Medway Council introduced Lilli, an AI-driven in-home monitoring system that uses sensors to spot changes in daily routines and to flag potential risks early. The system has helped reduce care costs and delivered around £1.6 million in savings within its first year. Building on this success, the council has extended the use of Lilli to support people with learning disabilities, helping more residents live safely and independently at home.

Barking and Dagenham Council developed an in-house AI tool called BD Notes to help draft statutory case documents. Using the tool, the time needed to draft sections of Education, Health and Care Plans (EHCPs) has fallen from four to five hours to under five minutes, while officers remain fully responsible for reviewing and approving the final content. The council plans to embed BD Notes across 13 service areas by 2026 and expand the range of templates it supports, allowing the tool to be rolled out quickly to new areas of work.

Of course, AI adoption has not been without challenges. In some cases, high-value contracts with suppliers such as Palantir have attracted public and political scrutiny, highlighting the importance of transparency and robust data protection assessments when introducing AI into council services.

 

With 2026 fast approaching, what is the next phase of AI development for councils?

AI will move from being simple “helpers” to acting more like digital workers. These digital workers will be able to handle routine tasks on their own (e.g. checking rules, drafting responses, updating systems), and only passing things to a human when approval or judgement is needed. This is especially valuable for councils, as they deal with large volumes of repeat processes every day.

Organisations will increasingly use lots of small, specialised AIs, each focused on doing one job well, rather than relying on one large AI system to do everything. These smaller AIs can work together as a system. This approach is easier to control and govern, easier to change or switch off if something goes wrong, and it costs less than running one large, all-purpose AI.

AI will also become much better at understanding more than just text. It will be able to look at photos of potholes or fly-tipping, listen to phone calls and turn them into summaries, and read scanned forms or handwritten notes. Because councils deal with many different types of evidence, this will help them process work more quickly and more consistently.

Councils and their suppliers will increasingly adopt smaller, more focused models, rather than using huge global AI models. These will be trained around UK law, local policy and service guidance, making them more accurate, safer to use and easier to manage.

AI will continue to be built directly into everyday software, instead of feeling like a separate tool. We are already seeing this with Microsoft Copilot inside emails and documents. For council staff, this means they will not need to “learn AI” as it will simply become part of how they already work. At the same time, stronger rules, checks and safety controls will become standard. This includes clear human oversight, data protection safeguards and checks to make sure AI is used fairly and responsibly.

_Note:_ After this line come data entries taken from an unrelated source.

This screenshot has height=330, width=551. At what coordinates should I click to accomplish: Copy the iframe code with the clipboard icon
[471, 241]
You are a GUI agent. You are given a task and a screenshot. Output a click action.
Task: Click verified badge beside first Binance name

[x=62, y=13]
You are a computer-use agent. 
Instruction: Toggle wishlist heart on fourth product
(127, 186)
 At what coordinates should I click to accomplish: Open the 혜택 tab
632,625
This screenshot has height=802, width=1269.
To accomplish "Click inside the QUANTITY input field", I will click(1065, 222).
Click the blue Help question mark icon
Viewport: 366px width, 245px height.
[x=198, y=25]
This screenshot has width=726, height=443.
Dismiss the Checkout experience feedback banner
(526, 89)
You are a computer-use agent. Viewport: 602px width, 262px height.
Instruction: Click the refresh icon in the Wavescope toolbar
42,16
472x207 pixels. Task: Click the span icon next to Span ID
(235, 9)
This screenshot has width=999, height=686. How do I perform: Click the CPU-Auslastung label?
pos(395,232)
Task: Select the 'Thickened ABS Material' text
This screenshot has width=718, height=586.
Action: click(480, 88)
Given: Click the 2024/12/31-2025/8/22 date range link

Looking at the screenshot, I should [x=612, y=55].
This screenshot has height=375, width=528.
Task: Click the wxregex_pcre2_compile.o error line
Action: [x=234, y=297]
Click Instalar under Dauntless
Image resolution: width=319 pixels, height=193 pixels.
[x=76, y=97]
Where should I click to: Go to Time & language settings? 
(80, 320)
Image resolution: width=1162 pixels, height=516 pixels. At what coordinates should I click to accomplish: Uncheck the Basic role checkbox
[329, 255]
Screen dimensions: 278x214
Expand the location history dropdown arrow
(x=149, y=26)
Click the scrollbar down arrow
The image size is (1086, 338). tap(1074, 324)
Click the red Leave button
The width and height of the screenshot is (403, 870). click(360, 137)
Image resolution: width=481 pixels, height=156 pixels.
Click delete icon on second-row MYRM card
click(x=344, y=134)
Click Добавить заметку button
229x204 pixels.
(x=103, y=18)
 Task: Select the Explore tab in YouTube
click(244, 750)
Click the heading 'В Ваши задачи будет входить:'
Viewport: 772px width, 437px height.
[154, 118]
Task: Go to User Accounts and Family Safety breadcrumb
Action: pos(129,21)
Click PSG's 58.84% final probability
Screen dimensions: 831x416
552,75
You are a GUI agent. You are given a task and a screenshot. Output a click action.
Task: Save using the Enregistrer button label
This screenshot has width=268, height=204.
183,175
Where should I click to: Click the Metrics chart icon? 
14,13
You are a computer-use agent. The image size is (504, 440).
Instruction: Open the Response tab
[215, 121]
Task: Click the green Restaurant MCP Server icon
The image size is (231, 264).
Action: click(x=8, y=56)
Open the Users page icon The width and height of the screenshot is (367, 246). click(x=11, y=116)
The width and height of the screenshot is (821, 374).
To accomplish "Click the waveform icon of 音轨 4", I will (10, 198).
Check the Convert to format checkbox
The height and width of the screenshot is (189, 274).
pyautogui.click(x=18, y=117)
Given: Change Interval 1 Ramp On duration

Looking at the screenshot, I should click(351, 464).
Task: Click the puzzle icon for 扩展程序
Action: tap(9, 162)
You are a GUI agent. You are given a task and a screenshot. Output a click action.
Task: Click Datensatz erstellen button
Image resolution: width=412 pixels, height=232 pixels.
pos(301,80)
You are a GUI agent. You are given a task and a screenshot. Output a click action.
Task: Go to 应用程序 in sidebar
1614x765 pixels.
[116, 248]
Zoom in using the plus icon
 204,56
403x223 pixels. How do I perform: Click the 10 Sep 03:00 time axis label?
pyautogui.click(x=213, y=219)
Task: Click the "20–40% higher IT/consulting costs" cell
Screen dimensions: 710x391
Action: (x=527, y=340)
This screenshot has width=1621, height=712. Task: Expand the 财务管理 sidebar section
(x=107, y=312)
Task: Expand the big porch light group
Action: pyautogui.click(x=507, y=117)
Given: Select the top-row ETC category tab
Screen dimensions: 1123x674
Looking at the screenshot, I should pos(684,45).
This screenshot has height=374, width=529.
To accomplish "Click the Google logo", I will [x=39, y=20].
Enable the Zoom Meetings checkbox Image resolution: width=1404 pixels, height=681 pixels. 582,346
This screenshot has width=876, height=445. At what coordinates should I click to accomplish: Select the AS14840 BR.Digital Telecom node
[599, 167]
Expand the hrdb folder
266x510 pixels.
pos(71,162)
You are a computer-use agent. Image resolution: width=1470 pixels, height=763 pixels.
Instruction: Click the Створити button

Support from central government will also increase, with active programmes to help councils adopt AI in a safe and consistent way, rather than each authority working in isolation.

 

Conclusion

As we move into 2026, the focus is shifting toward AI systems that work together, models designed specifically for council services, faster modernisation of older systems, and clear, auditable controls to make sure AI is used safely. Together, this marks a change in how AI is viewed: no longer as a one-off experiment or pilot, but as shared public-sector infrastructure that supports how UK councils deliver services every day. The councils that act now to modernise their approach will be those best equipped to meet the challenges of the coming decade.